■ **Exercise requirements**
A precise repetition of every line below is the required answer.

[Excerpts from a dataset]

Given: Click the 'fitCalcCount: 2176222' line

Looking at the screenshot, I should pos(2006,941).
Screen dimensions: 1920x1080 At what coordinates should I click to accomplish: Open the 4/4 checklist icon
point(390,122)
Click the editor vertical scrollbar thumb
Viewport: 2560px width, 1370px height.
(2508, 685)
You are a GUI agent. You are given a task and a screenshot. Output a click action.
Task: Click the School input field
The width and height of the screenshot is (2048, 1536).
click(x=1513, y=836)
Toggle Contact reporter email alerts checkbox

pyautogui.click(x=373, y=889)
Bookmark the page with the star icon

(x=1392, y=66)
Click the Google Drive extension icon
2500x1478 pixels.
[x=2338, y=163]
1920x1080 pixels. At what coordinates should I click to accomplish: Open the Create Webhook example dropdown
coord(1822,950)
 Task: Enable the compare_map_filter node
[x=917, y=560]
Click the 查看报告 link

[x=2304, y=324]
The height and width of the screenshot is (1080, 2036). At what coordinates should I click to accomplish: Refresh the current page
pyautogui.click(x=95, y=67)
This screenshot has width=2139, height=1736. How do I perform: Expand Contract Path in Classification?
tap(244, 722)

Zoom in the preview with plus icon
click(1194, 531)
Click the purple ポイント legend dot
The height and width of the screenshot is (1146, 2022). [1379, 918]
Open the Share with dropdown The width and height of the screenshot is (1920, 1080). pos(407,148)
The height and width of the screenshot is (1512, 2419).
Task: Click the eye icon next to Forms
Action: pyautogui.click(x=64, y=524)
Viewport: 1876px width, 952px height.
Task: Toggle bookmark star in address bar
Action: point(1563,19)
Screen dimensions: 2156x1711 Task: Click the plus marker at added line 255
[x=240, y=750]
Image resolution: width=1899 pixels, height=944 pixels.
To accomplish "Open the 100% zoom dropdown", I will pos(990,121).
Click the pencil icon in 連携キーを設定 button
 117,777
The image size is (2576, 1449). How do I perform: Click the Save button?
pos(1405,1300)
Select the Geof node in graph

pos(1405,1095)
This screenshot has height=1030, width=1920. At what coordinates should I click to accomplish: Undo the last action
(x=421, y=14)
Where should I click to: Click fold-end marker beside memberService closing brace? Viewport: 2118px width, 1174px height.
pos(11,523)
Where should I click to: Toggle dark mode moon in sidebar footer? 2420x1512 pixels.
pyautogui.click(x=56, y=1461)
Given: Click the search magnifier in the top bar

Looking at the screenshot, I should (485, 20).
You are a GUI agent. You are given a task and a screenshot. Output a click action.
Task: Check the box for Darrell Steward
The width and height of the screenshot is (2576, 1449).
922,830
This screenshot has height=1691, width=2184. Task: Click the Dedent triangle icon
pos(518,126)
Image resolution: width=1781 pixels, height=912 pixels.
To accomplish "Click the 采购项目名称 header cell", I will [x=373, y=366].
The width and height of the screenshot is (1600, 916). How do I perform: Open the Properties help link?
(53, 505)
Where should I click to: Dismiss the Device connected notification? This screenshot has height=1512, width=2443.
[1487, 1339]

■ **Solved exercise**
Given: Click the 'fitCalcCount: 2176222' line

Looking at the screenshot, I should pos(2006,941).
Screen dimensions: 1920x1080 At what coordinates should I click to accomplish: Open the 4/4 checklist icon
point(390,122)
Click the editor vertical scrollbar thumb
Viewport: 2560px width, 1370px height.
(2508, 685)
You are a GUI agent. You are given a task and a screenshot. Output a click action.
Task: Click the School input field
The width and height of the screenshot is (2048, 1536).
click(x=1513, y=836)
Toggle Contact reporter email alerts checkbox

pyautogui.click(x=373, y=889)
Bookmark the page with the star icon

(x=1392, y=66)
Click the Google Drive extension icon
2500x1478 pixels.
[x=2338, y=163]
1920x1080 pixels. At what coordinates should I click to accomplish: Open the Create Webhook example dropdown
coord(1822,950)
 Task: Enable the compare_map_filter node
[x=917, y=560]
Click the 查看报告 link

[x=2304, y=324]
The height and width of the screenshot is (1080, 2036). At what coordinates should I click to accomplish: Refresh the current page
pyautogui.click(x=95, y=67)
This screenshot has width=2139, height=1736. How do I perform: Expand Contract Path in Classification?
tap(244, 722)

Zoom in the preview with plus icon
click(1194, 531)
Click the purple ポイント legend dot
The height and width of the screenshot is (1146, 2022). [1379, 918]
Open the Share with dropdown The width and height of the screenshot is (1920, 1080). pos(407,148)
The height and width of the screenshot is (1512, 2419).
Task: Click the eye icon next to Forms
Action: pyautogui.click(x=64, y=524)
Viewport: 1876px width, 952px height.
Task: Toggle bookmark star in address bar
Action: point(1563,19)
Screen dimensions: 2156x1711 Task: Click the plus marker at added line 255
[x=240, y=750]
Image resolution: width=1899 pixels, height=944 pixels.
To accomplish "Open the 100% zoom dropdown", I will pos(990,121).
Click the pencil icon in 連携キーを設定 button
 117,777
The image size is (2576, 1449). How do I perform: Click the Save button?
pos(1405,1300)
Select the Geof node in graph

pos(1405,1095)
This screenshot has height=1030, width=1920. At what coordinates should I click to accomplish: Undo the last action
(x=421, y=14)
Where should I click to: Click fold-end marker beside memberService closing brace? Viewport: 2118px width, 1174px height.
pos(11,523)
Where should I click to: Toggle dark mode moon in sidebar footer? 2420x1512 pixels.
pyautogui.click(x=56, y=1461)
Given: Click the search magnifier in the top bar

Looking at the screenshot, I should (485, 20).
You are a GUI agent. You are given a task and a screenshot. Output a click action.
Task: Check the box for Darrell Steward
The width and height of the screenshot is (2576, 1449).
922,830
This screenshot has height=1691, width=2184. Task: Click the Dedent triangle icon
pos(518,126)
Image resolution: width=1781 pixels, height=912 pixels.
To accomplish "Click the 采购项目名称 header cell", I will [x=373, y=366].
The width and height of the screenshot is (1600, 916). How do I perform: Open the Properties help link?
(53, 505)
Where should I click to: Dismiss the Device connected notification? This screenshot has height=1512, width=2443.
[1487, 1339]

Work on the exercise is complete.